## Requirement
Count the lines of the material below that contain the string "description", with case significant, and reply with the number alone.
○ ○ ○ ○ ○ ○ ○
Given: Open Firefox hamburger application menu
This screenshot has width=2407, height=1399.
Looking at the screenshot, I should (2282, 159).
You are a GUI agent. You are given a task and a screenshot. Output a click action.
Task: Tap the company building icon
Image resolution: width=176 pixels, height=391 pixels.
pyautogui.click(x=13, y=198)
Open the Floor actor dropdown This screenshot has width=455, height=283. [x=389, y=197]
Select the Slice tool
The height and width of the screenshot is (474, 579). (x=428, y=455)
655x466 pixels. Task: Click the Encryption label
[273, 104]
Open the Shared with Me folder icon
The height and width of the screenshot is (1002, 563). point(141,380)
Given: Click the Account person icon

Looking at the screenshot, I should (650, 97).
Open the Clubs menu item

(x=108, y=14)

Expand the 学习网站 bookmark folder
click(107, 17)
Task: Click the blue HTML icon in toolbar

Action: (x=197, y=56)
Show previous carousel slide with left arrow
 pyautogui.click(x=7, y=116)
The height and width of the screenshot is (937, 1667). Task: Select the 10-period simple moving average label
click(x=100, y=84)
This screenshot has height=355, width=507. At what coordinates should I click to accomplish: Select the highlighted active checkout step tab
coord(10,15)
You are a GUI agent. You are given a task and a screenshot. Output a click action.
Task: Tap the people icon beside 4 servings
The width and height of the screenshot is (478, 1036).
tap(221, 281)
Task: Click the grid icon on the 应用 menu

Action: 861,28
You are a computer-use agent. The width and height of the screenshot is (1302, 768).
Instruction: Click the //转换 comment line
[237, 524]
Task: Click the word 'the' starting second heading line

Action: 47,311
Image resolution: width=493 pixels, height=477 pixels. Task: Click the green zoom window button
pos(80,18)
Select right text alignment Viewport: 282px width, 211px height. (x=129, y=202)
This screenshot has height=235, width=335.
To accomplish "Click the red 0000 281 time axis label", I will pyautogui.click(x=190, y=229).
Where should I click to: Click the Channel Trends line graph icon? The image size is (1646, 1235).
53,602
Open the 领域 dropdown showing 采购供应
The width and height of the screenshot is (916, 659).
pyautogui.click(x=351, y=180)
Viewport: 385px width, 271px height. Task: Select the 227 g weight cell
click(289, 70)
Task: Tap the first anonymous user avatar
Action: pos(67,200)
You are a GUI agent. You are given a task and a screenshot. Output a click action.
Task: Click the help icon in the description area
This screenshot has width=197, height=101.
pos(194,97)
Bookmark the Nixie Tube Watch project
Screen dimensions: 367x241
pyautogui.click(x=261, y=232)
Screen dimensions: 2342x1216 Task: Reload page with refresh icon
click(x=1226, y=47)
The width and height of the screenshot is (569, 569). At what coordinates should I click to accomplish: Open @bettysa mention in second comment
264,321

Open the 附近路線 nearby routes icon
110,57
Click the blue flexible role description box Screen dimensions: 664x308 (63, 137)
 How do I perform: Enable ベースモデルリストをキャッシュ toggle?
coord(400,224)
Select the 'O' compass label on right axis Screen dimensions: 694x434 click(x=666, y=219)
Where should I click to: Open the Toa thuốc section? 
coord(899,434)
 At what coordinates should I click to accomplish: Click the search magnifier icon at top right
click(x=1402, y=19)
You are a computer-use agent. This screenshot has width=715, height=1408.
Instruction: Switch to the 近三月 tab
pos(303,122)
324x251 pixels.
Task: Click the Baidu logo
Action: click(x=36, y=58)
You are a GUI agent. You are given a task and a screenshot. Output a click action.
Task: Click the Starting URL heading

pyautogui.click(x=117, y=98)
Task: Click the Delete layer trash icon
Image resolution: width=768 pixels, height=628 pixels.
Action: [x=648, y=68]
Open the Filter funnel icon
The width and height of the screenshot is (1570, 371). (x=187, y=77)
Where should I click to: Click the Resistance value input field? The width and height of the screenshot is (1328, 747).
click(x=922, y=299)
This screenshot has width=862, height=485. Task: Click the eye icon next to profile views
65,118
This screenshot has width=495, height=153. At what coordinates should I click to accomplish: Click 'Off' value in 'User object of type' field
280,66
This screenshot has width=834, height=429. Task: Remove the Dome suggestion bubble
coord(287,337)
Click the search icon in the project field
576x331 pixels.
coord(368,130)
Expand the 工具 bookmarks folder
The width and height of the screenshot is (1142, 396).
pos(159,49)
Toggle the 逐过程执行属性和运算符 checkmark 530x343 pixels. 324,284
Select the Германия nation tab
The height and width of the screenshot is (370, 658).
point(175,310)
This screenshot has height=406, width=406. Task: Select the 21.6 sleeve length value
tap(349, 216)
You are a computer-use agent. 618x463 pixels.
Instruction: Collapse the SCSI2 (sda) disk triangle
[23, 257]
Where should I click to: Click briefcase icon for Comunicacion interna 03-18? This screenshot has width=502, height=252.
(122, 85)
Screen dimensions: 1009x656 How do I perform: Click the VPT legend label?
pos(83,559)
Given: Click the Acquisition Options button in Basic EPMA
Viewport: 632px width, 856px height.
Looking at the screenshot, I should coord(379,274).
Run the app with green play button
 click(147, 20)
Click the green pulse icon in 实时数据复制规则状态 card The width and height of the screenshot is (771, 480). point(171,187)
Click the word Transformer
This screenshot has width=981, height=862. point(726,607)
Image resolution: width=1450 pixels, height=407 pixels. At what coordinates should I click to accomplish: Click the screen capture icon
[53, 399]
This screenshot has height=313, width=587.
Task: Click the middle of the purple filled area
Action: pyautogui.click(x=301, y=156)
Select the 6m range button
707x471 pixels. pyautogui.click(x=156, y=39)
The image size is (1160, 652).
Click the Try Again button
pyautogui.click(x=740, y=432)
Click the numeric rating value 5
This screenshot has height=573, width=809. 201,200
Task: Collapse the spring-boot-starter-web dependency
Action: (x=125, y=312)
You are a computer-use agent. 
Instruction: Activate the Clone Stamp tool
○ ○ ○ ○ ○ ○ ○
## Task result
2